*** EXERCISE INPUTS ***
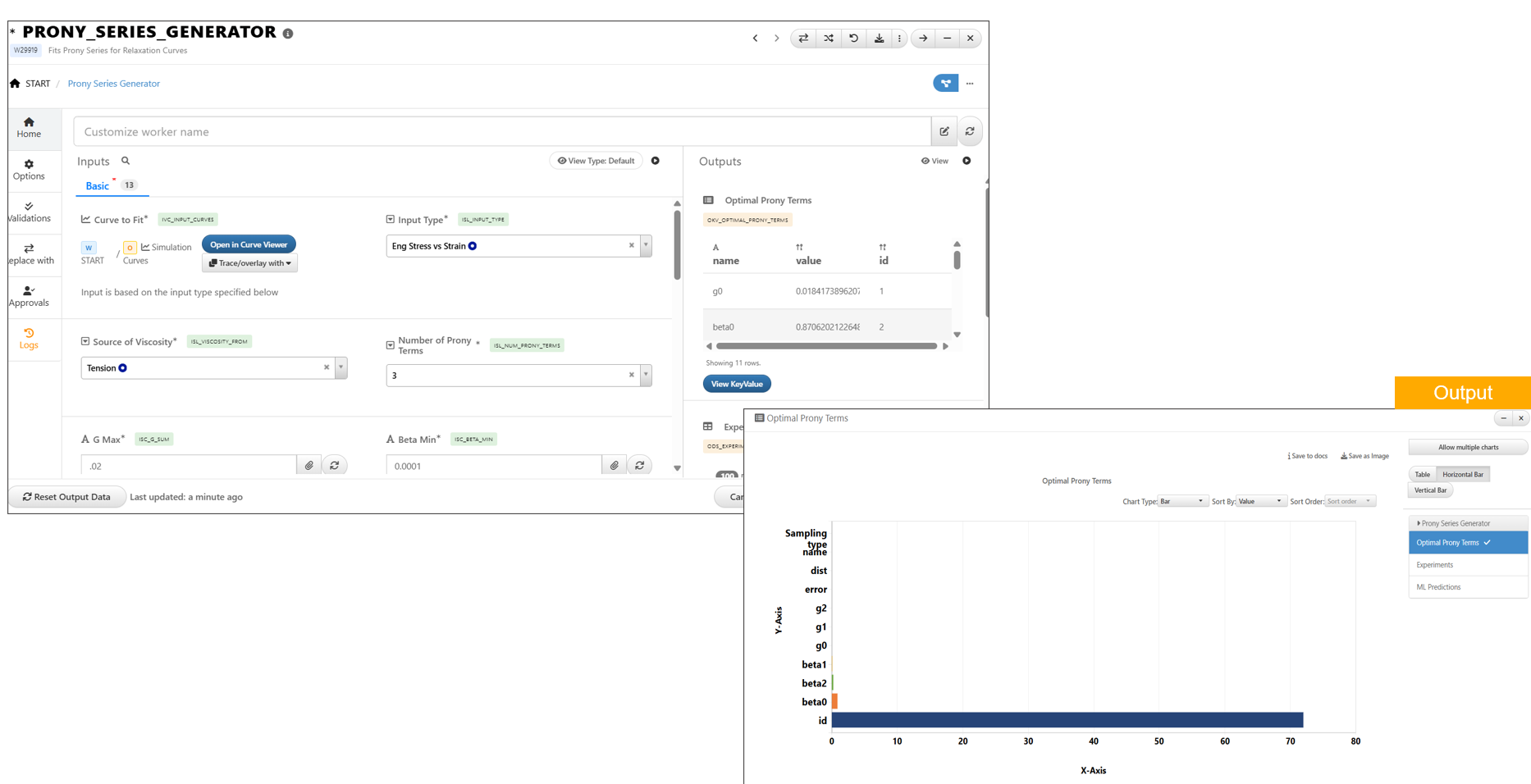The image size is (1531, 784).
Task: Enable Allow multiple charts
Action: pyautogui.click(x=1468, y=448)
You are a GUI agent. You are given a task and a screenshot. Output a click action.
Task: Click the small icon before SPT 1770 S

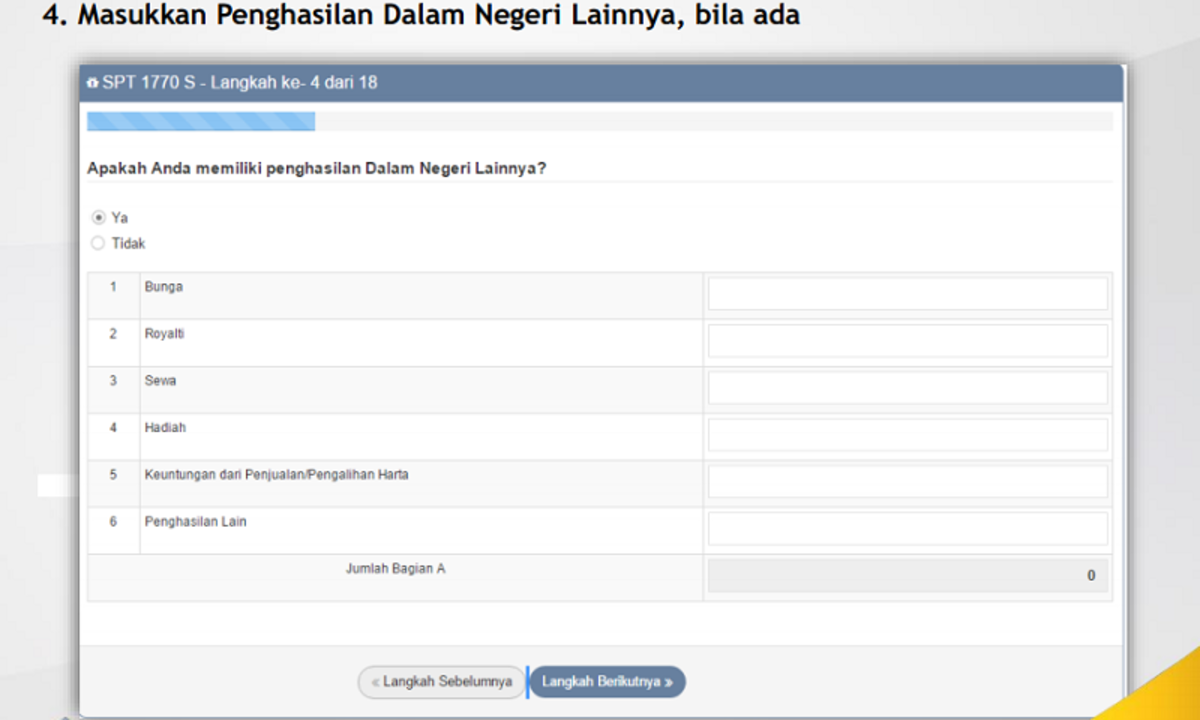point(93,83)
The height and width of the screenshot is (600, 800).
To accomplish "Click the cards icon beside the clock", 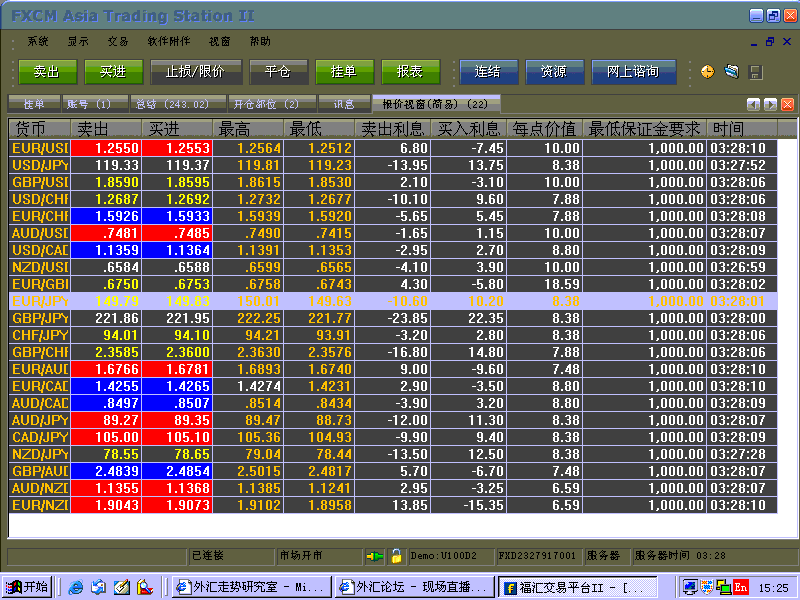I will click(732, 72).
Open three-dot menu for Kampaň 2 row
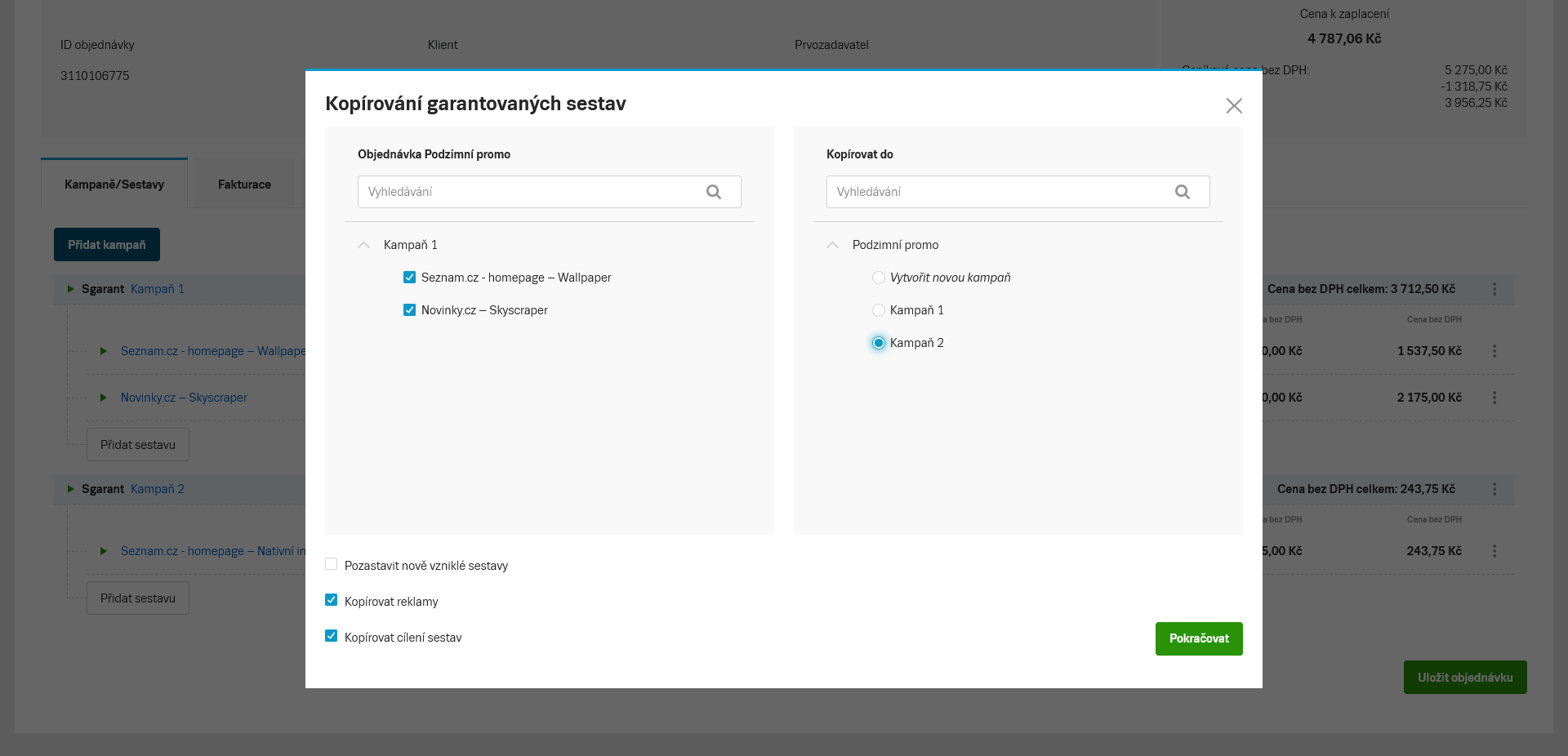 click(x=1494, y=489)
*** End of EXERCISE INPUTS ***
EXERCISE INSTRUCTIONS. This exercise requires the lines of the entries containing the string "screenshot".

RESULT.
You are a GUI agent. You are given a task and a screenshot. Output a click action.
The height and width of the screenshot is (600, 800).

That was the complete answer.